►
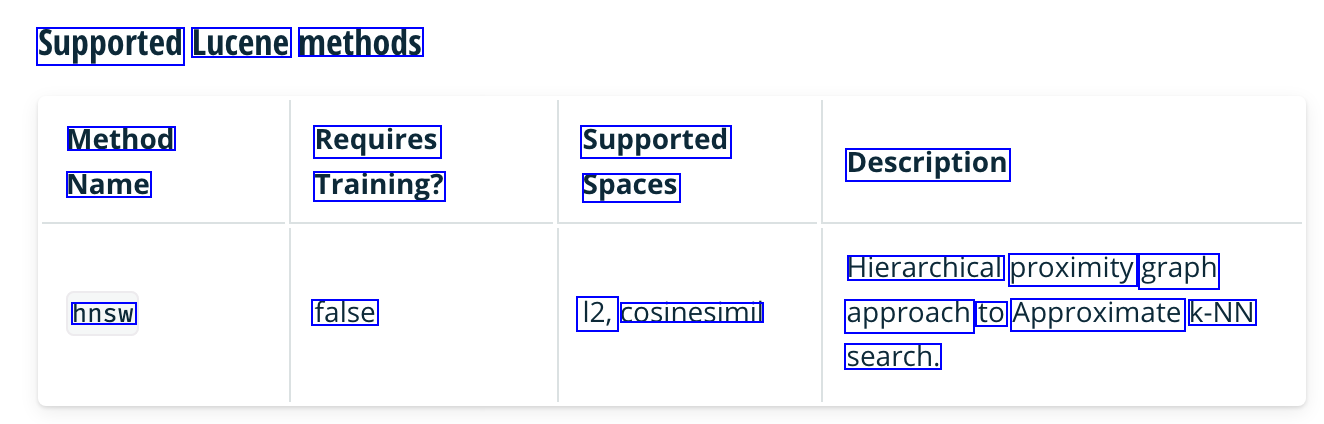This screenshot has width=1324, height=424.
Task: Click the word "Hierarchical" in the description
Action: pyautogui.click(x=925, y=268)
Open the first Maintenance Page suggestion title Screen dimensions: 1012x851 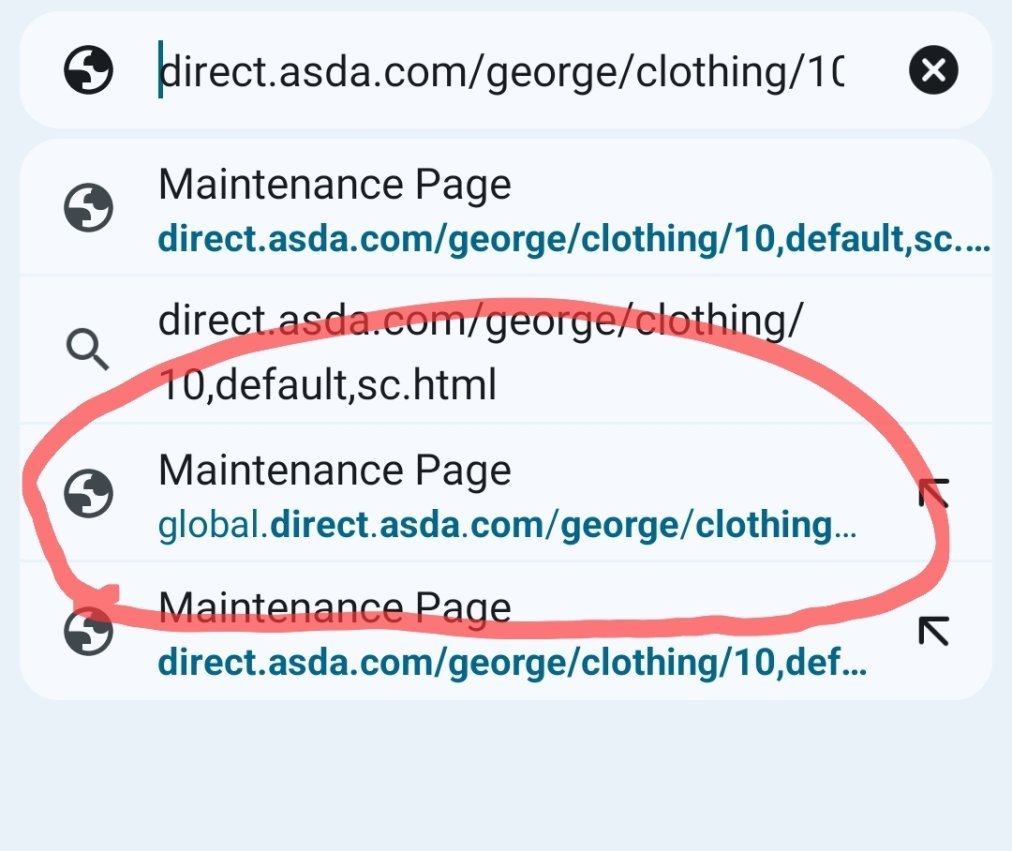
◄
►
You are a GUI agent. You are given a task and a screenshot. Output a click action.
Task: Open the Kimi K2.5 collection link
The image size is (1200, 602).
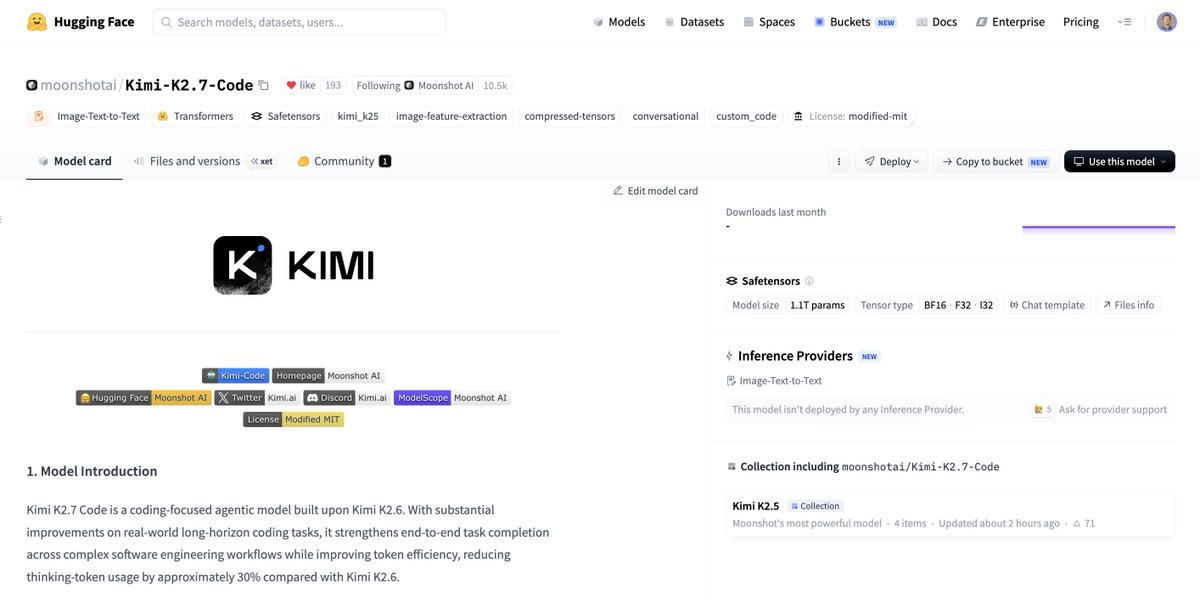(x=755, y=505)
◄
►
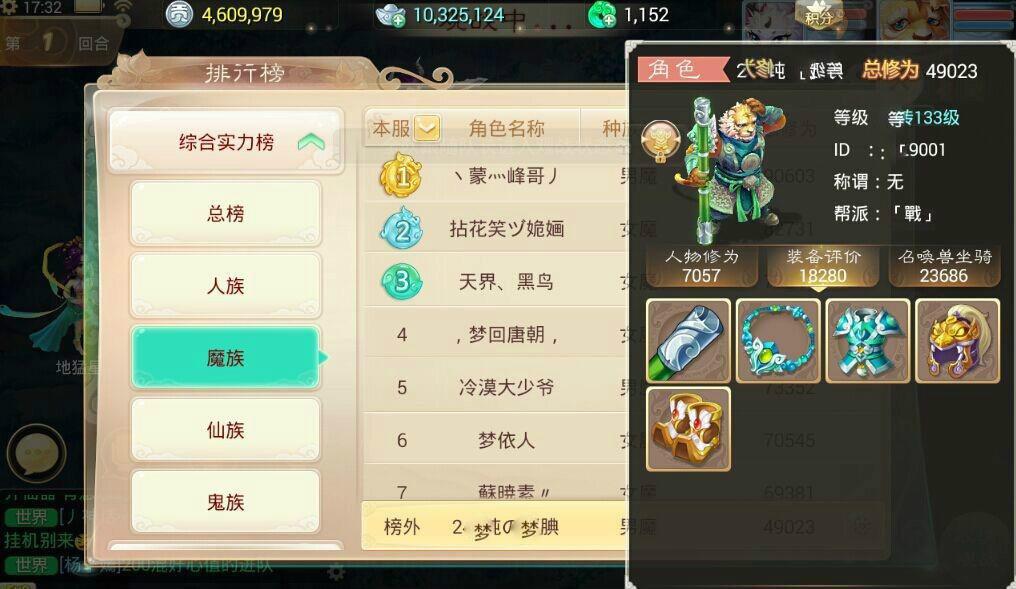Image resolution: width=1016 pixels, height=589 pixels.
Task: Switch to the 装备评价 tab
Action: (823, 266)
◄
_TASK TO CARRY OUT_
Rewrite the records starting at the line that contains "This screenshot has width=1324, height=424." and ending at the line that contains "Open the first", replacing "suggestion" with "result" and changing nothing else. Leave the pictures out.

_CORRECT RESULT_
This screenshot has width=1324, height=424.
Task: Click the word "Hierarchical" in the description
Action: pyautogui.click(x=925, y=268)
Open the first Maintenance Page result title Screen dimensions: 1012x851 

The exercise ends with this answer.